Work instructions: Reproduce the data word for word, starting at the line that contains "will (x=818, y=722)." and continuing through the last line of the data.

(begin)

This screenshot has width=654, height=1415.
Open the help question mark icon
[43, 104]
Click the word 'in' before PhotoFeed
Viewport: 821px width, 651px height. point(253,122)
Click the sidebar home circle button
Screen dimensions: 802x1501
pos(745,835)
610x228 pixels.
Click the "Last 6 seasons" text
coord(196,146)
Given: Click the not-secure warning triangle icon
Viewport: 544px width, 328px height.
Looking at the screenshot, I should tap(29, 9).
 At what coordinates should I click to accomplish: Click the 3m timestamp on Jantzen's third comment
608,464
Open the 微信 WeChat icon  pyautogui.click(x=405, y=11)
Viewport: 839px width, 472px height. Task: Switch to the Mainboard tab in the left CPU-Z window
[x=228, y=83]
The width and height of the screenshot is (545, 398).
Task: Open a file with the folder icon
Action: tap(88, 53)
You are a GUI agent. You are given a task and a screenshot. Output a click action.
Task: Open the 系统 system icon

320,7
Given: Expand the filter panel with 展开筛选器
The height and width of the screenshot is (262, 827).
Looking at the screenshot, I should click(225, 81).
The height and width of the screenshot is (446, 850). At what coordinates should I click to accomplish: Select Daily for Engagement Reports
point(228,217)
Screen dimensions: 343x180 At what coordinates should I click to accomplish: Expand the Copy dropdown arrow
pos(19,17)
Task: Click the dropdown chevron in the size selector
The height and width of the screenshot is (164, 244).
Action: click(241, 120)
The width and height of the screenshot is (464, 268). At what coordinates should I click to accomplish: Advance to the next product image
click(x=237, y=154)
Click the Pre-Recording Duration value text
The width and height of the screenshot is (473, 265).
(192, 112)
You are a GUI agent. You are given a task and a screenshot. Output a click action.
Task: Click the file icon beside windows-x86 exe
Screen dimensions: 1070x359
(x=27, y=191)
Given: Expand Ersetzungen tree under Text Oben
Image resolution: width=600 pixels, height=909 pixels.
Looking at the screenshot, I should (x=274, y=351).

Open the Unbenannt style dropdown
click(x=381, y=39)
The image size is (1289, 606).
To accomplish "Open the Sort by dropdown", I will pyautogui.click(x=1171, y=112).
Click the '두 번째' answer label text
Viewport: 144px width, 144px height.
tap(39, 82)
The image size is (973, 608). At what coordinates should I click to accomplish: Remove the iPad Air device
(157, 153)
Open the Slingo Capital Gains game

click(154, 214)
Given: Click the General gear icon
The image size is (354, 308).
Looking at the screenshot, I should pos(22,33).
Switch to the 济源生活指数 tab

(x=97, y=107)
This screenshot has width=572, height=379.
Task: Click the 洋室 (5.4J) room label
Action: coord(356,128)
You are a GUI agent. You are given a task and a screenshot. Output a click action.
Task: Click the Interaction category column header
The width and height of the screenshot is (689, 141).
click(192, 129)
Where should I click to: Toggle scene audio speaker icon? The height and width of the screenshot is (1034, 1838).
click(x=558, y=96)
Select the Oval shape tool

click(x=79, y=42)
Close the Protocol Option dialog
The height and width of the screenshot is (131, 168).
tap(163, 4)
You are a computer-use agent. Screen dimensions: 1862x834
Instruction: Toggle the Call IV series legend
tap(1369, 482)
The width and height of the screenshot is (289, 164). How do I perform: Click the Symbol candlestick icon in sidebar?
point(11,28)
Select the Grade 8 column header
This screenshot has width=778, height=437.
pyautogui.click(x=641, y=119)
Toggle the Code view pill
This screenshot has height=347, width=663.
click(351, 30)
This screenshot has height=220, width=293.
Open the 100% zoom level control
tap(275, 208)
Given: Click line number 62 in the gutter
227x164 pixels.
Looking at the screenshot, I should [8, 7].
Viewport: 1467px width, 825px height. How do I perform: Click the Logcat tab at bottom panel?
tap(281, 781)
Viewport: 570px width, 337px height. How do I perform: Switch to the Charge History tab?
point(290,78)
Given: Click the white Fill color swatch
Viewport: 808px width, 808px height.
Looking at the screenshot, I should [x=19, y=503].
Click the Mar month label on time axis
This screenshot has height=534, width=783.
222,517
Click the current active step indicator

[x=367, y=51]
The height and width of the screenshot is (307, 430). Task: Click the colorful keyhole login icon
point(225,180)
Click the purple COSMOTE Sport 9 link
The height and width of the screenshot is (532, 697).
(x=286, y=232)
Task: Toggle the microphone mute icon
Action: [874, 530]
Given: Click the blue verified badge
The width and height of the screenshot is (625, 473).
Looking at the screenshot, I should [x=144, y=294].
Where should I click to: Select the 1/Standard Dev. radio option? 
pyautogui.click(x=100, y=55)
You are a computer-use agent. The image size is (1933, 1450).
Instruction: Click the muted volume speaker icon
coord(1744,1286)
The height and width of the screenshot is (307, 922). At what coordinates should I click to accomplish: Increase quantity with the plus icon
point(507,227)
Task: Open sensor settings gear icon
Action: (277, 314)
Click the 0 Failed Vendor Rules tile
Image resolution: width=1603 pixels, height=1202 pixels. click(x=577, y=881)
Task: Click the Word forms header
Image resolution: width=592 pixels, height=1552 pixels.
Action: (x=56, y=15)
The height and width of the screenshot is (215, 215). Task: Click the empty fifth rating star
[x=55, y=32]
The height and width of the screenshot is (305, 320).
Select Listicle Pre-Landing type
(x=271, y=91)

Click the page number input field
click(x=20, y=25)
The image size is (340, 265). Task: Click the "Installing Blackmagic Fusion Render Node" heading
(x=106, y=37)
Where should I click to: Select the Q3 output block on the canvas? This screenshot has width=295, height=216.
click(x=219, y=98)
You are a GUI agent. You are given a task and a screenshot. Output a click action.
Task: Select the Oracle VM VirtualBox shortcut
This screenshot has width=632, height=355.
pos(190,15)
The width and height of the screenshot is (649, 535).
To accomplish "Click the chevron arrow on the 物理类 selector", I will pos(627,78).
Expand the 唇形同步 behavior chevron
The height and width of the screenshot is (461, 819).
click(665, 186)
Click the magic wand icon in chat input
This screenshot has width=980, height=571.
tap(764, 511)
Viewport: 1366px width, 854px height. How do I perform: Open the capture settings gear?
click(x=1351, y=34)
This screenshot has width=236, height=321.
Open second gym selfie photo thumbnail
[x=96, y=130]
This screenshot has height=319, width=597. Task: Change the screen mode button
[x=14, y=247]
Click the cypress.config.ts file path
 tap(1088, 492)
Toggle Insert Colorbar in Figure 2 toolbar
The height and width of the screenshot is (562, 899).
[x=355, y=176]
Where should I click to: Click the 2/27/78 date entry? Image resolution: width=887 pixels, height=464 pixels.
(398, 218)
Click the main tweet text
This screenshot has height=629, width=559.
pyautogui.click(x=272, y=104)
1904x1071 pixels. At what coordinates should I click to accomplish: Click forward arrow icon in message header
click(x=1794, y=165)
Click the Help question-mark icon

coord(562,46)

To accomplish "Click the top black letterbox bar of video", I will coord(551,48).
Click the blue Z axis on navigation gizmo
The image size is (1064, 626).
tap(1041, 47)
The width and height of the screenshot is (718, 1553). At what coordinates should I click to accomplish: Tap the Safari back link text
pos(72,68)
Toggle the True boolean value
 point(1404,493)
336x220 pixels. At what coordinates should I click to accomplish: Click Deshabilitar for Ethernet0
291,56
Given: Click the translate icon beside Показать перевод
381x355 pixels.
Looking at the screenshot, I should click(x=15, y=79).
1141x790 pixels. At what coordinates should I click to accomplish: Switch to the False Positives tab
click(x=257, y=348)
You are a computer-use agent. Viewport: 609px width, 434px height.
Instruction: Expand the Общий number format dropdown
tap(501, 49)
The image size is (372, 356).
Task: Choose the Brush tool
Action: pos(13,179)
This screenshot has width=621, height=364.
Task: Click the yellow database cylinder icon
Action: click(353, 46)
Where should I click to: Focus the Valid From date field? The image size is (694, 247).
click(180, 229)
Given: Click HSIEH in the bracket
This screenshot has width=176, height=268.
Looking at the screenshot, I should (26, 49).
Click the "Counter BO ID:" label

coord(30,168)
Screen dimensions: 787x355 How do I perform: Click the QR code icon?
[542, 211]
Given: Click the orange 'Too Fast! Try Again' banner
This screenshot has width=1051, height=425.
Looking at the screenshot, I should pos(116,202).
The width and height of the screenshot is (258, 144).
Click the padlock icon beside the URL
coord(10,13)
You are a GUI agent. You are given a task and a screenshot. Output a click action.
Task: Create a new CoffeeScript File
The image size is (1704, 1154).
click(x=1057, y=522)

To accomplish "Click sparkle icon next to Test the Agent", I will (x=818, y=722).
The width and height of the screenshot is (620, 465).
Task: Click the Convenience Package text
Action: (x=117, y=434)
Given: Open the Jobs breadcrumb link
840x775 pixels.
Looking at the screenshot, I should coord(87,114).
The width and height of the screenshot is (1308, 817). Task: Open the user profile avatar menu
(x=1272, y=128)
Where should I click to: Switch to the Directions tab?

(end)

Complete output:
To accomplish "Click sparkle icon next to Test the Agent", I will (x=818, y=722).
The width and height of the screenshot is (620, 465).
Task: Click the Convenience Package text
Action: (x=117, y=434)
Given: Open the Jobs breadcrumb link
840x775 pixels.
Looking at the screenshot, I should coord(87,114).
The width and height of the screenshot is (1308, 817). Task: Open the user profile avatar menu
(x=1272, y=128)
Where should I click to: Switch to the Directions tab?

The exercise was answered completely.